YCF1: A Green TIC: Response to the de Vries et al. Commentary

Masato Nakai 1,1
PMCID: PMC4531358  PMID: 26071422

Abstract

This response to a recent Commentary article by de Vries et al. highlights critical errors in the annotation and identification of Ycf1 homologs in the sequenced chloroplast genomes. Contrary to what is reported by de Vries et al., the majority of chloroplast genomes sequenced to date appear to have retained a typical Ycf1 sequence (i.e., including the N-terminal 6TM domain and a variable hydrophilic C-terminal domain) as my group previously reported. Our evidence continues to support the model that Ycf1 forms an essential component of a “green TIC” that is largely conserved among the Chlorophyta and land plants. Since the establishment of this green TIC with Tic20 as the core component, some cases of loss of Ycf1 during the evolution of the green lineages might be regarded as modifications or alterations of the complex. Here, I discuss our working model that the presence of an alternative “nonphotosynthetic-type” or “ancestral-type” TIC might explain other (or specific) cases of the lack of Ycf1, not only in early lineages, including Glaucophyta and Rhodophyta, but also in the grasses.

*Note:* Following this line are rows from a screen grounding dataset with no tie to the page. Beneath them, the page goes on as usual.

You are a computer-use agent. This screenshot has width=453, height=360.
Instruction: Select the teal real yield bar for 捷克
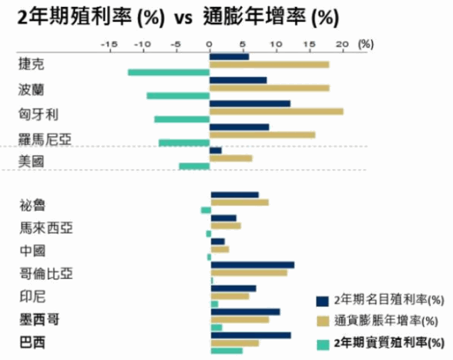[168, 72]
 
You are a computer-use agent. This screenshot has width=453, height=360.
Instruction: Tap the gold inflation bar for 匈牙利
[277, 111]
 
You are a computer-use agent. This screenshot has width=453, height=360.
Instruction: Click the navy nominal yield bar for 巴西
[251, 335]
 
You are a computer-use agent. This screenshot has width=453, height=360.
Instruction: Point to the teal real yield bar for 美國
[194, 166]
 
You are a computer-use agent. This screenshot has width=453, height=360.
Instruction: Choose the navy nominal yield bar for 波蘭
[239, 81]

Virtually all chloroplasts/plastids in today’s photosynthetic, plastid-containing eukaryotes derive from one successful primary endosymbiotic event with a cyanobacterium-like ancestor. During evolution, massive transfer of genes from the endosymbiont to the host’s nuclear genome occurred concomitant with the establishment of a protein transport system that allows these nucleus-encoded proteins back into the endosymbiotic organelle. Two successive protein translocons at the outer and inner envelope membranes of chloroplast, termed TOC and TIC, respectively, are responsible for this protein transport. My group recently identified a novel TIC complex consisting of Tic20, Tic56, Tic100, and Tic214 in Arabidopsis thaliana (Kikuchi et al., 2013). We found that Tic214 is encoded by the previously enigmatic essential chloroplast gene ycf1 (Boudreau et al., 1997; Drescher et al., 2000). This discovery led us to an extensively revised view of the molecular mechanisms of chloroplast protein import (Nakai, 2015). We found this TIC complex to be absolutely required for photosynthetic protein import in green tissues and, thus, essential for plant viability in Arabidopsis (Hirabayashi et al., 2011; Kikuchi et al., 2013). Experimental evidence for the presence of a similar TIC complex in pea (Pisum sativum) (Kikuchi et al., 2009) supports the idea that this complex is a general feature of the TIC apparatus. The TIC complex and Ycf1 appear to have evolved dramatically along with the evolution of the green lineage, including green algae and land plants; thus, they can be regarded as a “general green TIC.”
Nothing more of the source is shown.